En ce moment

    08/09/2020

    À peine 500 euros d’amende avec sursis

    Violence contre un supporter toulousain : le policier plaide coupable

    Par Christophe-Cécil Garnier

    En mai 2018, l’après-match de Toulouse-Lille a été marqué par une charge violente de la police. Yves, un ultra, a été frappé. Le policier auteur des coups écope d’une petite amende.

    Toulouse, palais de justice (31) – Dans les couloirs du Tribunal de grande instance, traversés par des avocats en robes noires et aux masques blancs, Yves détonne avec son sweatshirt violet siglé Toulouse. Ce supporter de 39 ans s’est fait frapper en mai 2018 par un policier après un match de foot entre son club et Lille. Ce lundi 7 septembre, il se tient enfin devant le juge et l’agent en question pour obtenir justice. Depuis deux ans et demi, Yves attend ce moment. « Je n’y croyais plus. »

    L’audience promet d’être rapide, car Karim H. – le policier – passe en reconnaissance préalable de culpabilité, autrement appelé le « plaider-coupable ». Les faits de « violences par une personne dépositaire de l’autorité publique sans incapacité » ont été reconnus par le pandore, il ne reste plus qu’à décider de sa peine. « C’est le bas de l’échelle pénale mais, symboliquement, c’est important », témoigne maître Pierre Debuisson, l’avocat d’Yves.

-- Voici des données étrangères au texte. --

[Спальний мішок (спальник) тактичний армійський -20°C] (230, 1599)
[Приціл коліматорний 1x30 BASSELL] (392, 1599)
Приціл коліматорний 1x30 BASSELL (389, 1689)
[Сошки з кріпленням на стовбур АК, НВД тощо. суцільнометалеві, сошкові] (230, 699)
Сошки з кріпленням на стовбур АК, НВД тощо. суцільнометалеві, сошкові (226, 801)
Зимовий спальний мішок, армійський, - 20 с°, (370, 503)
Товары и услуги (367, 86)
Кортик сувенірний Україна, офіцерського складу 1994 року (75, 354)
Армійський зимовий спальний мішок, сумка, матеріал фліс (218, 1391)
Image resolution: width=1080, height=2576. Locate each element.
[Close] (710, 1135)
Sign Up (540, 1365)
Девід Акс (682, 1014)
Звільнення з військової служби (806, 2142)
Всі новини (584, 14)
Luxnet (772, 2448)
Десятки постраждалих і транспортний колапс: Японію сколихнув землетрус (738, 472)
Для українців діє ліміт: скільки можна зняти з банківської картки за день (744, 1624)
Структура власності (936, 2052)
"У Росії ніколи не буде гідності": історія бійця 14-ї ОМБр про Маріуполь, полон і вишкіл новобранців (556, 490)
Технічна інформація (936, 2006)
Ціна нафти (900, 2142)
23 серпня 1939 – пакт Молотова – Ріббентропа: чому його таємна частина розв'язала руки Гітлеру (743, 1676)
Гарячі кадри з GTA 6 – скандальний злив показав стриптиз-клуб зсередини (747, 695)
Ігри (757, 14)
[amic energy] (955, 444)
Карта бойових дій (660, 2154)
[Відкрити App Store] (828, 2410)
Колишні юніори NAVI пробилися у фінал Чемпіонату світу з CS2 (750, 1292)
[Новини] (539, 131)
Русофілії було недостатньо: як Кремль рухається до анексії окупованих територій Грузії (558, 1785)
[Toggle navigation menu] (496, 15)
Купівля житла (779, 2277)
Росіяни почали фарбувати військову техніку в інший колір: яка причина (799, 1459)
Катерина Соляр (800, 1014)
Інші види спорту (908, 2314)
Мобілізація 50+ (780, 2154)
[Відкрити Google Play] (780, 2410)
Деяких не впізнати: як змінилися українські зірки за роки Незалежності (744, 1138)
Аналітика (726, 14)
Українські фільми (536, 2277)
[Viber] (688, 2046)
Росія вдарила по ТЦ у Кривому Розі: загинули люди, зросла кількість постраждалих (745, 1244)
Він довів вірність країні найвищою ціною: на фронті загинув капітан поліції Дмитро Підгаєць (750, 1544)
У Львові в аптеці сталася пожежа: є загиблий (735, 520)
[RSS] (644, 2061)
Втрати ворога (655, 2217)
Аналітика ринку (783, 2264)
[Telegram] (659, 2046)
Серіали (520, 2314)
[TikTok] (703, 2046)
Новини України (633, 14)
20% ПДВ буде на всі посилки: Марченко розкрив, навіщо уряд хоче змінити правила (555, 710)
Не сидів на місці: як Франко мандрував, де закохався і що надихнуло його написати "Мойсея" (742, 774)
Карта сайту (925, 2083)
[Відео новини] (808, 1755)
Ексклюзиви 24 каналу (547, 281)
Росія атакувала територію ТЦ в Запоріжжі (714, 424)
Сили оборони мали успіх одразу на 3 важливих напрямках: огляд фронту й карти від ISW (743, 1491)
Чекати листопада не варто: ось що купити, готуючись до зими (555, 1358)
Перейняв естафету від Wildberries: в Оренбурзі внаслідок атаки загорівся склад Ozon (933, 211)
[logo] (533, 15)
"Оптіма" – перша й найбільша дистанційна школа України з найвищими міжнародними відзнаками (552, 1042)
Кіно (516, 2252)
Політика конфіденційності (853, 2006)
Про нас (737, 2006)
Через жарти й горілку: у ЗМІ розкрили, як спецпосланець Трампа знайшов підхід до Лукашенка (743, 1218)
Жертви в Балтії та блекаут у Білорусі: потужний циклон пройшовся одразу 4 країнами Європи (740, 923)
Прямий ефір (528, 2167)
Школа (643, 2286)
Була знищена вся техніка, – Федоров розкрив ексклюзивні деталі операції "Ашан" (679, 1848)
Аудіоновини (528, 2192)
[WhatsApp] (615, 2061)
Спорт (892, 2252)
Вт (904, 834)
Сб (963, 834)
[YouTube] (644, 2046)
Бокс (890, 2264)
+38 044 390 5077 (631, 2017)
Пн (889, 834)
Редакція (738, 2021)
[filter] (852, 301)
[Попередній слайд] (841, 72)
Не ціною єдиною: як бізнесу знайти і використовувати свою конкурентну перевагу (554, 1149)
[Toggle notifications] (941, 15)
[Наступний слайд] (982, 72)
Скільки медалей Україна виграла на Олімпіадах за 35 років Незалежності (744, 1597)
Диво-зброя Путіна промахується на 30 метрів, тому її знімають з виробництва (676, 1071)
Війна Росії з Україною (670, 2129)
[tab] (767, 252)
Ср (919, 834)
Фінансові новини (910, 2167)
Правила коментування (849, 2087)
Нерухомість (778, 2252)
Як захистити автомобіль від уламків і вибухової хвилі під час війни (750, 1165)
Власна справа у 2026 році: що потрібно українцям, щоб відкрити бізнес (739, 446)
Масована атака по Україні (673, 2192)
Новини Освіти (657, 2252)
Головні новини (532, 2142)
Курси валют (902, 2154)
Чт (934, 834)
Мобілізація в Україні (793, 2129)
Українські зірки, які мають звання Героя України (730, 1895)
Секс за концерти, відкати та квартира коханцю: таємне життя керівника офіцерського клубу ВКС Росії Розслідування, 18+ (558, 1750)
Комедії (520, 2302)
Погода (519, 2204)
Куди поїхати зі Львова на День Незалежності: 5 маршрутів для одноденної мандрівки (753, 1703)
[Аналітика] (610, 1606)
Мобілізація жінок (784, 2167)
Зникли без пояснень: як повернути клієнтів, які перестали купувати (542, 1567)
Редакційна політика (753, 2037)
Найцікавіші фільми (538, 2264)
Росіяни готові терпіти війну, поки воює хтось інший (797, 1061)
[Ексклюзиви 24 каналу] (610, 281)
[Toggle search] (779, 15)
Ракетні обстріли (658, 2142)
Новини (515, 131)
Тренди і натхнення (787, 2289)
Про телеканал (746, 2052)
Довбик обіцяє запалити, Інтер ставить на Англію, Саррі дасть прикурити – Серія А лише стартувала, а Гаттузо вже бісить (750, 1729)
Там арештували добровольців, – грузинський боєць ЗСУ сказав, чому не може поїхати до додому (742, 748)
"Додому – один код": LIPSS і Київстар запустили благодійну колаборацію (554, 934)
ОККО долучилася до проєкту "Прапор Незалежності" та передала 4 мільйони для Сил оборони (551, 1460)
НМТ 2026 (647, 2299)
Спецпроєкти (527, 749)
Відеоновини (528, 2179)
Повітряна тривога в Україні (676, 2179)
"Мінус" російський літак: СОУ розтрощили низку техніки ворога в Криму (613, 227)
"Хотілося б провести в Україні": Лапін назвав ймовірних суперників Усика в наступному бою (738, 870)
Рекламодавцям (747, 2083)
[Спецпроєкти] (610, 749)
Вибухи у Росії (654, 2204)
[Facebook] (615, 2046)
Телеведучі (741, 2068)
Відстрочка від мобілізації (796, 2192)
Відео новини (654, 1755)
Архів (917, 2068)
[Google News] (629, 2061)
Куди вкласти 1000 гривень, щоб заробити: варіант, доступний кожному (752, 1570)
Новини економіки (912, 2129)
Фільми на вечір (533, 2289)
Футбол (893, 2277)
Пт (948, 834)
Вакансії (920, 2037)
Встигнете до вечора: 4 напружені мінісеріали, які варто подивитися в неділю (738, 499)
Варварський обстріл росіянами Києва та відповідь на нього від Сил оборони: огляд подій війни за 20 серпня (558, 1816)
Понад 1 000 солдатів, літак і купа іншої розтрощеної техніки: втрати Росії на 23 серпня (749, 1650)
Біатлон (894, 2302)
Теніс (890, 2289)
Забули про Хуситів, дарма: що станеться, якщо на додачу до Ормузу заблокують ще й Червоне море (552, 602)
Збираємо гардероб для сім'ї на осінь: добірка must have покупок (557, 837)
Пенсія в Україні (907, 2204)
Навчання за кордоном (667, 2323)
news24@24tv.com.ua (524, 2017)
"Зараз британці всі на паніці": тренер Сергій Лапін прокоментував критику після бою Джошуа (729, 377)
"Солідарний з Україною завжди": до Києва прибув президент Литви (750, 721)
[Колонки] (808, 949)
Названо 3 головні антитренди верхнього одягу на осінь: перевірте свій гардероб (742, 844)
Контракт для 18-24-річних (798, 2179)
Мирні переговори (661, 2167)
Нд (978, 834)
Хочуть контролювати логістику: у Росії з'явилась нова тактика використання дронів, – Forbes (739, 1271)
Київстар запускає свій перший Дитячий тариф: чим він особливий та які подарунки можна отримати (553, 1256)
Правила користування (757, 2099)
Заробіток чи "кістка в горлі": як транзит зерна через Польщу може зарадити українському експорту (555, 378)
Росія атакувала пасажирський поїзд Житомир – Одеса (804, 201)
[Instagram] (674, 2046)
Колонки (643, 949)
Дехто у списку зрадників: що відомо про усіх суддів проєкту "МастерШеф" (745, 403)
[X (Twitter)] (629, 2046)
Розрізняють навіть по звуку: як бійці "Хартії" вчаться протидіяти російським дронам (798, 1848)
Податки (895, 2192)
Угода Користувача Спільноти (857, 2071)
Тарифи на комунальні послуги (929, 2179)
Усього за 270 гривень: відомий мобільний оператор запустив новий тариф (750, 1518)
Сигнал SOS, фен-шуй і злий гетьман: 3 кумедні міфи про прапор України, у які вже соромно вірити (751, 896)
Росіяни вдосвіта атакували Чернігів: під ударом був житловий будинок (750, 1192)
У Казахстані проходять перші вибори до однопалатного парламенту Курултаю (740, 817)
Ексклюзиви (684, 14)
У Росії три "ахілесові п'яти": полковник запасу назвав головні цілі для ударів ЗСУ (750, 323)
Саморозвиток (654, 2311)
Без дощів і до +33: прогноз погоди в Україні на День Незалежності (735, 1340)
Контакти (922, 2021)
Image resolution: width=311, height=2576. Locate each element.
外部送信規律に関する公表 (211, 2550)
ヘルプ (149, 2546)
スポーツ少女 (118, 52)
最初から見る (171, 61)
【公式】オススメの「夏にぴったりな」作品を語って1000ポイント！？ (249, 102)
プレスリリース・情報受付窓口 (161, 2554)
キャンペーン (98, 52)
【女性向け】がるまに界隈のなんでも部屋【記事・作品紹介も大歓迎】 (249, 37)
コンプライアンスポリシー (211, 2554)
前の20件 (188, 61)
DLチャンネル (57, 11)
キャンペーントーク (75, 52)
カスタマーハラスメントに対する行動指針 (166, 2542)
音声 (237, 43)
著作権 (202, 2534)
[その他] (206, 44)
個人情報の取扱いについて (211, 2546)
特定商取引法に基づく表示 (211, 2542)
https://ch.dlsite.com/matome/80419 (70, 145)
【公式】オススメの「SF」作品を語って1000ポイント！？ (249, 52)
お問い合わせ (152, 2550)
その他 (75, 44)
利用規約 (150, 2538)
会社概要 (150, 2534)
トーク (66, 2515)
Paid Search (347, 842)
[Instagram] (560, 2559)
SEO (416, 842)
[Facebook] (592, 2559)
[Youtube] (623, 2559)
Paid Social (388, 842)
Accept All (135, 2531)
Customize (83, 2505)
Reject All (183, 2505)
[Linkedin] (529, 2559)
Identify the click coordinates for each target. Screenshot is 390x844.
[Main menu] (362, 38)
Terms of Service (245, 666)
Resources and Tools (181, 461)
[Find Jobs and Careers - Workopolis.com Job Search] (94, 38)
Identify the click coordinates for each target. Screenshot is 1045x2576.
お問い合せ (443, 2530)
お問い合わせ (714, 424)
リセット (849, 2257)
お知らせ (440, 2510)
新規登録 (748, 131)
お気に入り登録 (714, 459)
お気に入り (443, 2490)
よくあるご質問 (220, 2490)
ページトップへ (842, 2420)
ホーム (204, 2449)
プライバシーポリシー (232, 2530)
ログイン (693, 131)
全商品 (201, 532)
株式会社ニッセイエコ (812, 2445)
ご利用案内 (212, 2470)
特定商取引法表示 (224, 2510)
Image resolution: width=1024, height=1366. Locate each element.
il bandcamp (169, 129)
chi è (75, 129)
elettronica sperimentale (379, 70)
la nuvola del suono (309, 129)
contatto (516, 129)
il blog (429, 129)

    Un rassemblement calme

    Dans la petite salle d’audience ronde du Palais de justice, une tapisserie usée est accrochée derrière le juge. L’assemblée est limitée à une trentaine de personnes, Covid-19 oblige. Le magistrat voit passer les affaires les unes après les autres. Avant qu’on arrive à la sienne, Yves rembobine l’histoire.

    En mai 2018, le Toulouse Football Club – Téfécé ou Tef pour les intimes – vient de perdre une nouvelle fois à domicile contre les Lillois. L’énième défaite a plongé le club dans la zone de relégation. C’est la crise. Au sortir du stade, Yves comme d’autres supporters restent sur le parvis pour demander des comptes à la direction. Malgré la situation sportive des Violets, l’attroupement est bon enfant et rassemble plusieurs centaines de personnes. On y trouve les ultras des Indians Tolosa, dont Yves fait partie – les ultras sont les supporters en virage qui lancent les chants et font les animations dans les tribunes –, mais aussi des familles et des enfants. « Certains veulent avoir des autographes des joueurs, il y a de tout », confie un autre supporter présent ce jour-là (1). L’intendant du TFC et le capitaine de l’équipe viennent discuter calmement avec les fans. Un de ces derniers craque un fumigène. « C’est festif quoi. » Même si l’attaquant Andy Delort se fait chahuter pour ses prestations ternes.

    Pendant que les supporters attendent, le responsable sécurité du Tef informe Yves et ses comparses que la direction « est d’accord pour recevoir une délégation de dix personnes ». Les supporters refusent et demandent à ce que les dirigeants assument et viennent les voir. « On n’est pas leurs portes-paroles. Il n’y avait pas de raison de décider qui aurait le droit d’y aller ou non », narre Yves.

    Une charge violente

    Soudain, la police déclenche une charge contre les fans. « Soi-disant sur l’information de la vidéo, ils ont voulu embarquer la personne qui avait allumé le fumigène », se rappelle Yves. Les policiers mettent l’homme a priori en cause à terre. Sauf que les bleus foncent dans le tas et renversent des femmes, des gamins, des personnes âgées et même un handicapé pour lui mettre la main dessus. Le directeur de la sécurité du TFC et un membre de son équipe sont également bousculés. « Un jeune que je connaissais a reçu un coup. Je me suis interposé pour dire qu’il n’avait rien fait de mal mais on m’a répondu qu’il n’avait “qu’à pas être présent” », se souvient ce dernier (1).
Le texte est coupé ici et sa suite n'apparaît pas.